Most of the tracks adopt standard verse-chorus-verse-chorus formats, but they’re built out of dense and sporadic layers of instrumentation. Tracks like ‘The Melting Of The Sun’ and ‘Down’ can feel quite chaotic on first listen. However, beneath the scattergun splashes of sitar and Wurlitzer are some solid grooves and hooks that have kept me coming back. There are also some relatively stripped-back tracks to contrast the more cluttered ones that help to add breathing space – a prime example is mesmerising Pink-Floydy ballad ‘Live In The Dream’, which uses a whispered delivery and twinkling synths to create a drowsy slow-motion feel.

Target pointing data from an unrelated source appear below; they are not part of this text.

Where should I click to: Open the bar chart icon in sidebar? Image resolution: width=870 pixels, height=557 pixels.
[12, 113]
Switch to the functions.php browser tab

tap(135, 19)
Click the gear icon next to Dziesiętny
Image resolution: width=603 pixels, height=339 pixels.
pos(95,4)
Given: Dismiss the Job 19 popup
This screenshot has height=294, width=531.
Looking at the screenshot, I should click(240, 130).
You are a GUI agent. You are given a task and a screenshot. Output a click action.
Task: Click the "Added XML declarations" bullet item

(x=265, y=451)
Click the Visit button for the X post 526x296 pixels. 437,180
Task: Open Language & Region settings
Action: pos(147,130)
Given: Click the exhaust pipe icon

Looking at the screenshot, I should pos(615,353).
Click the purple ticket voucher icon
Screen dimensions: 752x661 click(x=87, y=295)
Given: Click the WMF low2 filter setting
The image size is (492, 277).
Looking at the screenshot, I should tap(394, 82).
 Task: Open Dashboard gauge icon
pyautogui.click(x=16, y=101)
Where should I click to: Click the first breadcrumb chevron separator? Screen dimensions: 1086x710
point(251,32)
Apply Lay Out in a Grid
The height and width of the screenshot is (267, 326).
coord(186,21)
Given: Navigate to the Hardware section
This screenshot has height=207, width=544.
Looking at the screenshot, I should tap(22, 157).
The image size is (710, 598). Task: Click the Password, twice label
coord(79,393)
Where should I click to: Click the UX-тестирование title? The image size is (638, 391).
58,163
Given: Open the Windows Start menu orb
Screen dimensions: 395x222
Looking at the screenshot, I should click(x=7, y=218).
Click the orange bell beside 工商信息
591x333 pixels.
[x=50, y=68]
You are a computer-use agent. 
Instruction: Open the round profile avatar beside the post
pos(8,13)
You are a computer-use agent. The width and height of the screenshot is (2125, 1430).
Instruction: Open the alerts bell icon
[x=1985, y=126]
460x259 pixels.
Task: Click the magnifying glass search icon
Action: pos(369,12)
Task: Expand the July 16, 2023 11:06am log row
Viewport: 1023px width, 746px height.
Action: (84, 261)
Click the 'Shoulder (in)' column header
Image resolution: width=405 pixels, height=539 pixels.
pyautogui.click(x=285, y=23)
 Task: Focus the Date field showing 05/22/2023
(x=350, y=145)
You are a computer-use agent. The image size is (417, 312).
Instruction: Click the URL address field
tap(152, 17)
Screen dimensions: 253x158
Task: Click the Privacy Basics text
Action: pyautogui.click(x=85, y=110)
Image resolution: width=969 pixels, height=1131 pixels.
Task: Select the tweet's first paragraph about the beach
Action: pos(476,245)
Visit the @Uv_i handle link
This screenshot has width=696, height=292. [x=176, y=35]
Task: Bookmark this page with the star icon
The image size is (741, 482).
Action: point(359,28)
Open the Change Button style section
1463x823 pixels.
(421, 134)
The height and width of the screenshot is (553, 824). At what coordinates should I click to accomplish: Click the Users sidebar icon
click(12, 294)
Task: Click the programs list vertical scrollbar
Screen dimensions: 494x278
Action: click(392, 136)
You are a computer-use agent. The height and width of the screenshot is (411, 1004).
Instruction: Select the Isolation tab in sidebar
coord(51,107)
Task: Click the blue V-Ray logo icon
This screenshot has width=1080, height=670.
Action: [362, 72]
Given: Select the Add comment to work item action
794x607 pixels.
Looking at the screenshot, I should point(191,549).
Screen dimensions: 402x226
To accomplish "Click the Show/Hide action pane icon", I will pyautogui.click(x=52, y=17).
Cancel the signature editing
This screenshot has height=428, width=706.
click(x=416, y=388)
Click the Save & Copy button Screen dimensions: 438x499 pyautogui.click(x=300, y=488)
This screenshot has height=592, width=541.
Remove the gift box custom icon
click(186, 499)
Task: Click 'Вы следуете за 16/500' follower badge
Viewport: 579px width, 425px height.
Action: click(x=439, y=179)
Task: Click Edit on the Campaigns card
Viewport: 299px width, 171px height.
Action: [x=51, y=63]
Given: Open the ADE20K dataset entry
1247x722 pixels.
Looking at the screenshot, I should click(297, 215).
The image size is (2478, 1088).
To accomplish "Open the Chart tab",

In addition to the creative and solid composition work, this album also has some fantastic lyrical content. Daddy’s Home isn't just album about daddy issues, but one about abandoning responsibility. It's partially inspired by her father, who recently completed a 12 year jail sentence. For much of her adult life, she's not had a present father figure. She compares this abandonment to her own refusal to become a parent in a world where women are only respected if they become mothers. Much of the songs are delivered via a sleazy Marla-Singer-like character living in 1970s New York - it's a deliberately exaggerated negative stereotype of the thirty-something woman who never settles down. The album starts off fairly light-hearted with lines like ‘I went to the park to watch the little children/ the mothers saw my heels and they said I wasn’t welcome’. However, towards the end of the album she begins to tackle the topic in a more serious manner – the most poignant lines being those at the end of ‘My Baby Wants A Baby’: ‘No one will scream that song I made/ Won’t throw no roses on my grave/ They’ll just look at me and say/ ‘Where’s your baby?’’.

It's a brave and interesting look into the attitude that people have towards childfree women. Even if some of it is delivered through a character, it's Annie's most personal album to date. Combined with the incredible 70s soundscape and inventive arrangement work, it makes for quite a phenomenal record.